**PROBLEM TO WORK ON**
For each line of the data that includes the word "heart", copy the line.

(Stored data)
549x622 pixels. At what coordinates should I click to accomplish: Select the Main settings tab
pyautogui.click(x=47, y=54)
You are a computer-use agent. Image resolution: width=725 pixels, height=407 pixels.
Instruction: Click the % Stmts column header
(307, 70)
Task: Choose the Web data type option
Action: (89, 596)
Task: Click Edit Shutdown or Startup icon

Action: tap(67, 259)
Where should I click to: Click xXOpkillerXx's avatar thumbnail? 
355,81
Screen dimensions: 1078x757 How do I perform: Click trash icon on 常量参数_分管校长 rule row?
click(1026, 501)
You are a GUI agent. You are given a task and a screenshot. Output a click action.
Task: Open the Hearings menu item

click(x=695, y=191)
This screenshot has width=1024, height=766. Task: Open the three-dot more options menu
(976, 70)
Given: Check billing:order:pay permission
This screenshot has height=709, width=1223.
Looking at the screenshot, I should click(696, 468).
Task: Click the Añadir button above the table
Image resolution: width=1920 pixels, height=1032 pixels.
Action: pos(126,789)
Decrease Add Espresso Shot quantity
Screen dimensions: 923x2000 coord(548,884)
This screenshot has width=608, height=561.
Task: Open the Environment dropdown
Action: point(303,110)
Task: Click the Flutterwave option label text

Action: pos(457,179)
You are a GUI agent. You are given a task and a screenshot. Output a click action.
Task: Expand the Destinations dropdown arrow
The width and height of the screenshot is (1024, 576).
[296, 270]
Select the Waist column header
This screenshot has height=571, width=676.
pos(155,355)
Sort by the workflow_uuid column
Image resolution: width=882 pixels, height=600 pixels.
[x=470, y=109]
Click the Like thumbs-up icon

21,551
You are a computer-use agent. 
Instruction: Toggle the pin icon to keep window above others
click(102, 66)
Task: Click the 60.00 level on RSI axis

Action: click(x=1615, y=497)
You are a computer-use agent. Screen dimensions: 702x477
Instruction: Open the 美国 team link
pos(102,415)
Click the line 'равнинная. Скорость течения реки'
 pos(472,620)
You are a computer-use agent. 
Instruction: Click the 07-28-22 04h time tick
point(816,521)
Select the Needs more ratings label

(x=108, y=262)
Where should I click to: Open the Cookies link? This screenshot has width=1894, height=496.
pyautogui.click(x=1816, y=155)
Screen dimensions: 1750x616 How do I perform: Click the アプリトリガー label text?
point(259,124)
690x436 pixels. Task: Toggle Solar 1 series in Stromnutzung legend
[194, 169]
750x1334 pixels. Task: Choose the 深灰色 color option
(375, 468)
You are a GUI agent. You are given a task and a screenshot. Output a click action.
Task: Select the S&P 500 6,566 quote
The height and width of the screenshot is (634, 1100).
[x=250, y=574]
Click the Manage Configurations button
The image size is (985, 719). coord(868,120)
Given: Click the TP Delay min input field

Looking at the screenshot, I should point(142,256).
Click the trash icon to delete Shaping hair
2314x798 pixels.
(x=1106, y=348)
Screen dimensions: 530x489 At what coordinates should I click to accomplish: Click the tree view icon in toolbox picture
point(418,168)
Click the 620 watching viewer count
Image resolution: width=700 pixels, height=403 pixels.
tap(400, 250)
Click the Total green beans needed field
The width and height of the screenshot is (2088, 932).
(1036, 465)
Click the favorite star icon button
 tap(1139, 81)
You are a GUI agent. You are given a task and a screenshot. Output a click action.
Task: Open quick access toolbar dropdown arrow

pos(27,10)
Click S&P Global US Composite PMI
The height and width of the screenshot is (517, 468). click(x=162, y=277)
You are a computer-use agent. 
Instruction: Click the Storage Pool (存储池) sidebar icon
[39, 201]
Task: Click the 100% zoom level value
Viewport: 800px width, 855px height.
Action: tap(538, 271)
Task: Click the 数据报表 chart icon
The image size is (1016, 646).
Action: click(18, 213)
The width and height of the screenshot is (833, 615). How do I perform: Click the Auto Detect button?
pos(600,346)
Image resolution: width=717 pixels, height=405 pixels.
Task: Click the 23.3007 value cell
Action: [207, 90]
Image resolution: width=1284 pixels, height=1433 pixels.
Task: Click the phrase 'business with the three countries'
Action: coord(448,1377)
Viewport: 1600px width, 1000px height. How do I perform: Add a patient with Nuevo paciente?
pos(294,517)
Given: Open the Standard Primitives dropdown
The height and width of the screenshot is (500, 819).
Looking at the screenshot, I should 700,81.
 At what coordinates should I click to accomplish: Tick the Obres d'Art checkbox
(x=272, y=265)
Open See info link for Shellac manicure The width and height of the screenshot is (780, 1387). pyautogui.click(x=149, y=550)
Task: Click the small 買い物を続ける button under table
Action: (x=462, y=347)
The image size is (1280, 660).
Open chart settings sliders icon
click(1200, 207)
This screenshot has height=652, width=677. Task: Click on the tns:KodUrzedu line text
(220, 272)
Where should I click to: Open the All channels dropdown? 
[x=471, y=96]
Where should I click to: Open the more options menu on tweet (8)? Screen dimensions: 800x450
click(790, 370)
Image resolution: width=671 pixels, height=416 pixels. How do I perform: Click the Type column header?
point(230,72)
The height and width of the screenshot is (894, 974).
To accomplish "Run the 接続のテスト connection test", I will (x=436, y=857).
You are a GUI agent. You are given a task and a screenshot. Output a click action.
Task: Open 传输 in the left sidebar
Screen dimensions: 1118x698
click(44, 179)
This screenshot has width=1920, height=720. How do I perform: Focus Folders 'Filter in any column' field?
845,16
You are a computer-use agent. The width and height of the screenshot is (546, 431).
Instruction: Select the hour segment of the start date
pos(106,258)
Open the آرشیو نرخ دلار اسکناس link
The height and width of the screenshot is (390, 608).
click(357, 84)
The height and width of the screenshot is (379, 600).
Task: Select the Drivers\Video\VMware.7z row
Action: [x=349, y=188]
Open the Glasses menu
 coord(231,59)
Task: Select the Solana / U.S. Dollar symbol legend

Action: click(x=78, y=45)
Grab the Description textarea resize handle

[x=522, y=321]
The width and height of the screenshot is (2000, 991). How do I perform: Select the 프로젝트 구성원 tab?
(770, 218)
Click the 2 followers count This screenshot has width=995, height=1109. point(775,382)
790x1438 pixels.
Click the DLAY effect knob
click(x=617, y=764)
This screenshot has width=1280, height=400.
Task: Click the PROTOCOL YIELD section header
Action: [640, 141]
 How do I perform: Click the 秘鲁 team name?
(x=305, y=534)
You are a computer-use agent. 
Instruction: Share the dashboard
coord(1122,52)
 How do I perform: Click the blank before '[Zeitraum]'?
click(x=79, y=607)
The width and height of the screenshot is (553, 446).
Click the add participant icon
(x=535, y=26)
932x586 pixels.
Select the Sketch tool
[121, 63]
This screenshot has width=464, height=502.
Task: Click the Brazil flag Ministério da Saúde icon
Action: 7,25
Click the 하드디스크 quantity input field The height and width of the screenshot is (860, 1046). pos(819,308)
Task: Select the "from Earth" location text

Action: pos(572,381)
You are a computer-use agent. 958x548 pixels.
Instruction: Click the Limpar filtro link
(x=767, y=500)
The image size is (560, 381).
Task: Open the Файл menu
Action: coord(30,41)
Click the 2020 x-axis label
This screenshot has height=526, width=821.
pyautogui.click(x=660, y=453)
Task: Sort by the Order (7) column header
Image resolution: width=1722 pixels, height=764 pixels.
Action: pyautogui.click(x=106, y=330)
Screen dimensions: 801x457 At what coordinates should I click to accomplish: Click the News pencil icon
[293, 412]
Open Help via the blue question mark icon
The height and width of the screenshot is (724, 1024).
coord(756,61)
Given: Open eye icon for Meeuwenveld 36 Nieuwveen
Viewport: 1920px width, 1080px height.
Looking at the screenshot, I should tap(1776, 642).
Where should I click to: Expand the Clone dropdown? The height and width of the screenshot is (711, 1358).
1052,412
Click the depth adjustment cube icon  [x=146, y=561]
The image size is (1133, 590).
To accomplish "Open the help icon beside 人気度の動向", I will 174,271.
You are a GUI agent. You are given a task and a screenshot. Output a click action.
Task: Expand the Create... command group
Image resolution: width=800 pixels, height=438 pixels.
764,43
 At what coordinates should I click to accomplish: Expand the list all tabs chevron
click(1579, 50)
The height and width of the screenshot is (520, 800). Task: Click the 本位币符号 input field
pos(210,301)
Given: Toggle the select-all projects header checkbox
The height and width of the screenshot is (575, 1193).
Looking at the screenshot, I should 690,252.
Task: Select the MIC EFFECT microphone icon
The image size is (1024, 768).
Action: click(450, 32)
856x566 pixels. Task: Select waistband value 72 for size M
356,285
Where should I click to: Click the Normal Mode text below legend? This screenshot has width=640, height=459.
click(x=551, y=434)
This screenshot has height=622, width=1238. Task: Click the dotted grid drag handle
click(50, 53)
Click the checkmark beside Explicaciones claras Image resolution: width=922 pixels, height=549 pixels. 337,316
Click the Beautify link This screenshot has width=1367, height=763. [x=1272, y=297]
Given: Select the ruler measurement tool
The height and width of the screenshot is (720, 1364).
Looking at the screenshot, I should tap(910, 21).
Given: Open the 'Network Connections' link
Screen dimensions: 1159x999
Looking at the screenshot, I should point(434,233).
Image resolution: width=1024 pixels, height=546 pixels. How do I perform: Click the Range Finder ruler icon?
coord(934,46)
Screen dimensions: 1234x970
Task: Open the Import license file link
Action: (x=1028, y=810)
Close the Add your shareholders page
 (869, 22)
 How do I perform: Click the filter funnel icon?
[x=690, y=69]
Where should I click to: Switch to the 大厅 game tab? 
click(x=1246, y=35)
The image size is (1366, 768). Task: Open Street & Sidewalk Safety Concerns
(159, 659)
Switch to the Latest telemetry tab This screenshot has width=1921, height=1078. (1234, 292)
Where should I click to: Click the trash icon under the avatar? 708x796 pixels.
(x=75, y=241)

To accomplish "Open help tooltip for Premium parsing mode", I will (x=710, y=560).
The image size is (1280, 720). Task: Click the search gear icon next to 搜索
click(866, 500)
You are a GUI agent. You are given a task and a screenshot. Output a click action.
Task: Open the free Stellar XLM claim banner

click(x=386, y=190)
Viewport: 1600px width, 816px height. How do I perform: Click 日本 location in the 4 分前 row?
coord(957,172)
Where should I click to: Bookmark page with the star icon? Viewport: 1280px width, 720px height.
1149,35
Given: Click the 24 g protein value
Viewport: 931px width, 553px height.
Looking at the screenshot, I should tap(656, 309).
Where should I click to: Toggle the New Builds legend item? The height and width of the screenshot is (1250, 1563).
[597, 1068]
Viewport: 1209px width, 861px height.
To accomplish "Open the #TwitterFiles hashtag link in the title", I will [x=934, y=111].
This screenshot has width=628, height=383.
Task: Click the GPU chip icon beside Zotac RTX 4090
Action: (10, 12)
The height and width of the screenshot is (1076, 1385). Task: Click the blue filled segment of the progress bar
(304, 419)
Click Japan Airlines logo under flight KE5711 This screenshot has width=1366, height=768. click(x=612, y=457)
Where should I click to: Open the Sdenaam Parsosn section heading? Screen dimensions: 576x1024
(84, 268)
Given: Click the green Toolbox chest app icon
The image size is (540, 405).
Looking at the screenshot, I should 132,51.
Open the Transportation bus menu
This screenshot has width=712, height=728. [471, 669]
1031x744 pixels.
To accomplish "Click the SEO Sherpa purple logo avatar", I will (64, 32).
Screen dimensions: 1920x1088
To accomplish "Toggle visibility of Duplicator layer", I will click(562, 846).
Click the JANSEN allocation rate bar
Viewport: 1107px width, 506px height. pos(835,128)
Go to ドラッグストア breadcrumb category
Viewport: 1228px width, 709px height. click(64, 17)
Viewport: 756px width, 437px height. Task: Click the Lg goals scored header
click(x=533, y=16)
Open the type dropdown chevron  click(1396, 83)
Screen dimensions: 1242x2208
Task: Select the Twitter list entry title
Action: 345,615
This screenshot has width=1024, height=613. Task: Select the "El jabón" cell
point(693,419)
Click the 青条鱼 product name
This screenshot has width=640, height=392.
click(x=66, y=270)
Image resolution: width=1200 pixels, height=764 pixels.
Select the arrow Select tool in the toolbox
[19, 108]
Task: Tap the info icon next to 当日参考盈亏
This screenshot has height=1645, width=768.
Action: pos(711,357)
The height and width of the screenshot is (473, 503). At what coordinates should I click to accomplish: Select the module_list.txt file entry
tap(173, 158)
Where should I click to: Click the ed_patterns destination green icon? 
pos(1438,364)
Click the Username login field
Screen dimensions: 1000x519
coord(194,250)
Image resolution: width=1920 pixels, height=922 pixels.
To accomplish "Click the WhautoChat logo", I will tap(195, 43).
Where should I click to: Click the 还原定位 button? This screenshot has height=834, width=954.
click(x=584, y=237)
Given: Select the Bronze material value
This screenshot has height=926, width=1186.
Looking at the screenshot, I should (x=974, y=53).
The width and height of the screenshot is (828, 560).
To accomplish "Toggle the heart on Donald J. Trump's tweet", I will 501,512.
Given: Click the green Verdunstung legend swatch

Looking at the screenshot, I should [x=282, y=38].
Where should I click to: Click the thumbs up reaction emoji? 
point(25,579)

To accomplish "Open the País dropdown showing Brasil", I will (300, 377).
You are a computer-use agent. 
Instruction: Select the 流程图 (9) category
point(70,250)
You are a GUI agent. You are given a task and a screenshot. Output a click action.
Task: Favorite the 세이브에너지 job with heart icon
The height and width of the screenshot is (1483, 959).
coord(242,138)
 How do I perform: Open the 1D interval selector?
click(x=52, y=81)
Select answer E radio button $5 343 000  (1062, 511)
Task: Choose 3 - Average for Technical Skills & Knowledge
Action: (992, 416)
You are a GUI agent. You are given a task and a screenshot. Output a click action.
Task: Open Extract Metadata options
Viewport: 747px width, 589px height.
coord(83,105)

**RESULT**
To accomplish "Toggle the heart on Donald J. Trump's tweet", I will 501,512.
Task: Favorite the 세이브에너지 job with heart icon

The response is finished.